Effect 1 (natural selection): Among the large, genetically diverse Plasmodium population, rare parasites carrying mutations that reduce artemisinin binding survive treatment and reproduce while susceptible parasites are killed — selection pressure acts on variation in the parasite population. [1]

Effect 2 (parasite genotype): The resistant genotype (e.g.

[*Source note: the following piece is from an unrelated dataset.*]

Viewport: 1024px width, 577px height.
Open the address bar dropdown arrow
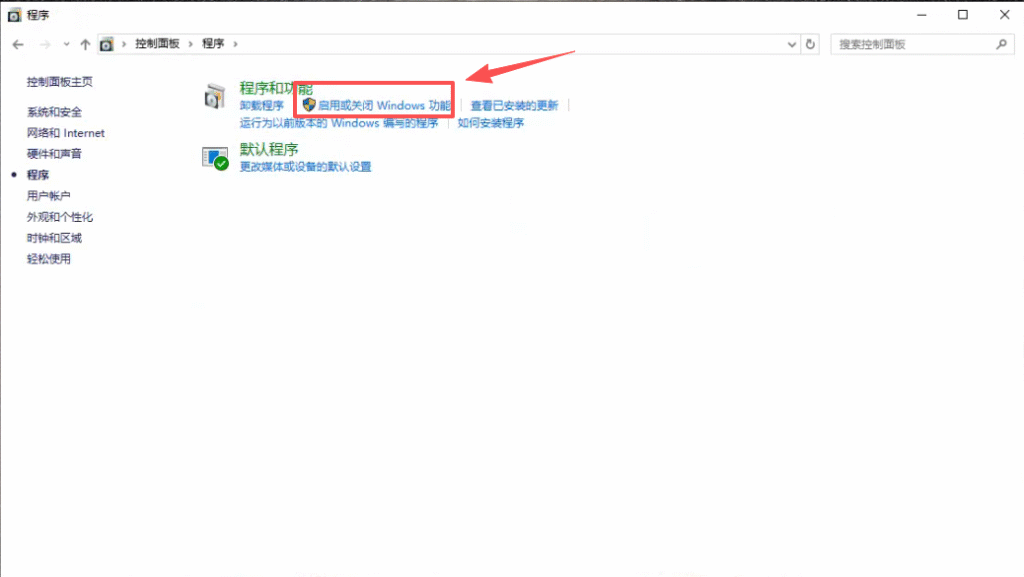(791, 44)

Kelch13 propeller mutations in P. falciparum) increases in frequency across the population as resistant parasites preferentially survive and reproduce. [1]

Effect 3 (clinical outcome): Standard ACT courses no longer clear the parasite rapidly in infected patients — treatment fails, patients remain ill longer, and gametocyte production continues. [1]

Effect 4 (spread): Resistant parasites are transmitted to new hosts via feeding Anopheles mosquitoes; the resistance allele spreads geographically from Southeast Asia into Africa. [1]

Overall outcome: The gold-standard treatment for malaria becomes less effective across a growing proportion of malaria-endemic regions, threatening progress in malaria control and requiring new drug combinations or pipeline alternatives. [1]

Q3 — Compare malaria and dengue (10 marks)

FeatureMalariaDengue
Causative pathogenPlasmodium spp. (eukaryotic protozoan parasite); P. falciparum most lethalDengue virus (DENV) — RNA flavivirus; four antigenically distinct serotypes (DENV 1–4)
Vector + biting timeFemale Anopheles (nocturnal biter; rests indoors)Aedes aegypti (daytime biter; urban, breeds in small water containers)
Nature of immunityPartial, acquired — not sterilising; repeated infections build partial immunity but not full protectionLifelong to one serotype; ADE risk on second serotype — prior exposure is both protective and a risk factor
Best vaccine + efficacyR21/Matrix-M (~75–80% efficacy; WHO-approved 2023); RTS,S (~36%)TAK-003 / Qdenga (~80–90% vs DENV-1/2; ~50% vs DENV-3/4); Dengvaxia only for seropositive individuals
Primary burdenSub-Saharan Africa (95% of cases; 608,000 deaths/year; 76% children under 5)Tropical Asia, Americas; global distribution expanding; ~390 million infections/year, ~20,000 deaths

Award 2 marks per row (1 for each column having at least one correct specific detail).

Q4.1 — ADE and seronegative risk (3 marks)

Antibody-dependent enhancement (ADE) is the process by which antibodies from a previous dengue serotype infection bind to — but fail to neutralise — a second dengue serotype [1]. Instead of blocking infection, these antibodies facilitate entry of the second serotype into Fc receptor-bearing immune cells (monocytes/macrophages), dramatically amplifying viral replication and causing more severe disease [1]. Seronegative Dengvaxia recipients had no prior dengue infection, so their immune systems had never been primed. The vaccine effectively created a "virtual first dengue infection." If such a person was later exposed to a natural dengue serotype, their vaccine-induced antibodies behaved like a first-infection immune response — and via ADE made the real infection more severe than if they had been unvaccinated [1].

Q4.2 — Why dengue vaccine development is harder than malaria (2 marks)

Dengue exists as four antigenically distinct serotypes (DENV-1, 2, 3, 4), so a vaccine must provide strong, balanced, lasting immunity against all four simultaneously [1]. If the vaccine produces uneven protection (as with Dengvaxia), vaccinated individuals who encounter an unprotected serotype experience ADE — a risk that is absent in malaria vaccination because Plasmodium does not have the same multi-serotype immune paradox [1].